Jordan, the conservative firebrand, was nominated by House Republicans for the top spot Friday. Yet a secret vote among their conference on Friday showed 55 House Republicans would not cast ballots for him on the floor — complicating his path to the 217 votes he needs. Jordan can only afford to lose four votes to become the next speaker if all members are voting.

On Monday, the Ohio congressman held one-on-one meetings with several members who are on the fence, sources tell ABC News. The conference will meet Monday evening ahead of the floor vote, which Jordan said is slated for Tuesday at noon. He suggested he would go forward with Tuesday’s vote even if he doesn’t have the 217 votes he needs going in.

“I think the only way to do this the way the founders intended — is you have to vote tomorrow. We’ve set it for 12 o’clock,” Jordan said.

It appears some of his have efforts paid off. Several Republicans have flipped, saying they will now support Jordan.

Just days ago, Rep. Ann Wagner, R-Mo., said “hell no” when asked if she would support Jordan. On Monday, she released a statement that she’s backing him after their conversations.

“Jim Jordan is our conference nominee, and I will support his nomination for Speaker on the House floor,” she said in the statement.

Rep. Ken Calvert, R-Calif., and Rep. Mike Rogers, R-Ala., also announced in a statement that they would be backing Jordan.

Others such as Rep. Steve Womack, R-Ark., said they are still on the fence.

“The dash light that has the transmission icon on it is flashing, we can’t get out of control,” he told ABC News Senior Congressional Correspondent Rachel Scott.

Womack said he’s concerned about how the goal posts have changed.

“This has got ‘House of Cards’ stuff written all over and I think the American people are tired of watching this, this fiasco unfold,” Womack said, referring to Netflix’s political drama.

Earlier Monday, Jordan sent a letter to his colleagues, which was obtained by ABC News.

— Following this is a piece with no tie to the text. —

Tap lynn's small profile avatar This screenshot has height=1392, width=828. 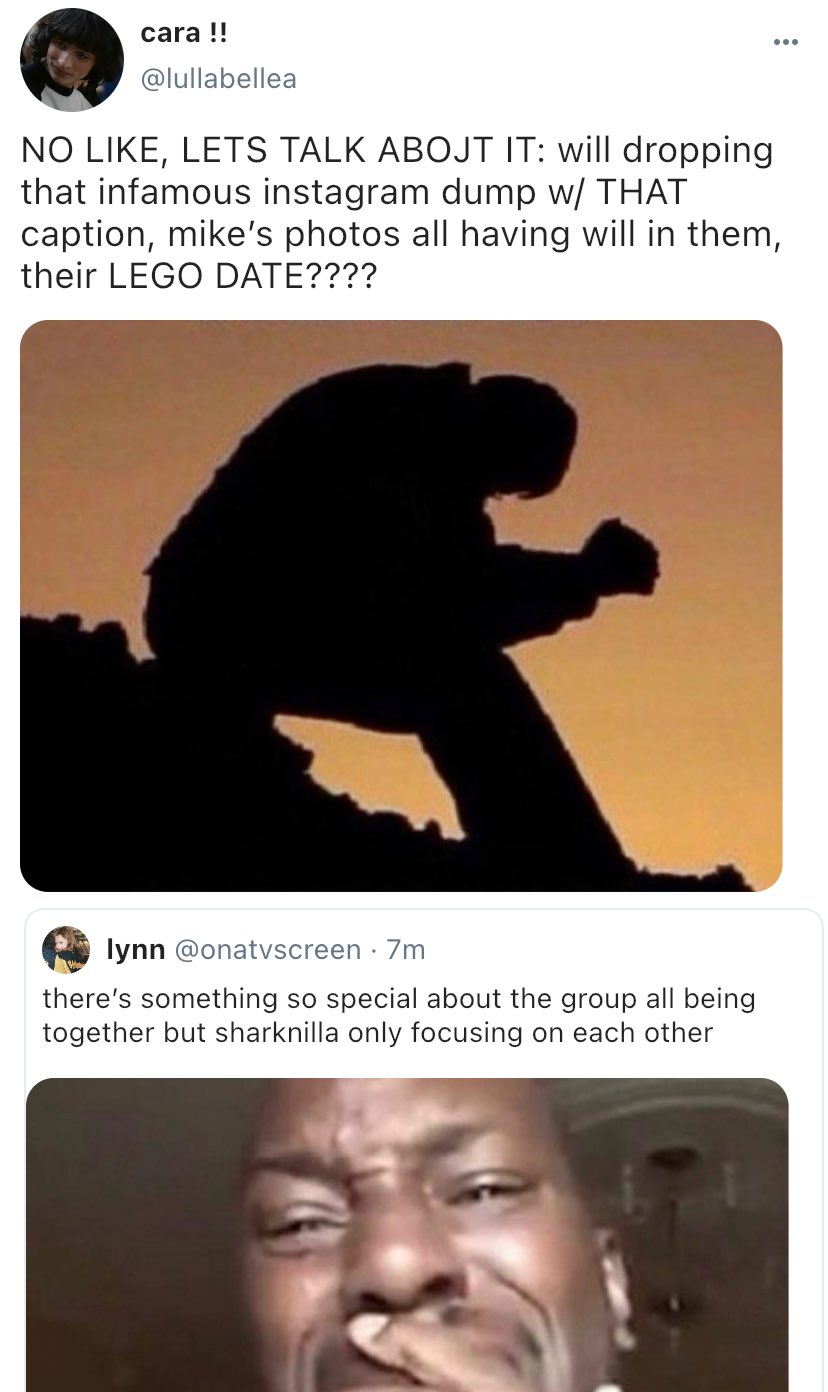pos(66,949)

“It’s an honor to receive our conference’s nomination as Speaker-designate. Over the past weeks, each of you have communicated the issues that matter most to you and your constituents,” Jordan wrote in the letter.

“We’ve discussed frustrations about the treatment of Kevin McCarthy and Steve Scalise and the events of the past month. You’ve been honest and open, and I appreciate the candid conversations.”

“The role of a Speaker is to bring all Republicans together. That’s what I intend to do,” he added.

It has been a chaotic battle for the speakership after Rep. Steve Scalise, R-La., who received the party’s nomination last week, backed out when it became clear he didn’t have the votes he needed to win. All of this was brought on by former speaker Kevin McCarthy’s ouster by hard-line Republicans on Oct. 3.

The pressure is on for Republicans to elect a new speaker so the House can provide aid to Israel after Hamas-led attacks ravaged the region and left more than 1,000 dead in Israel — including Americans — leading Israel to declare a war in response. The new speaker will also come in with one month to push through funding legislation to prevent a partial government shutdown, which would have rippling consequences for millions of employees and recipients of social services.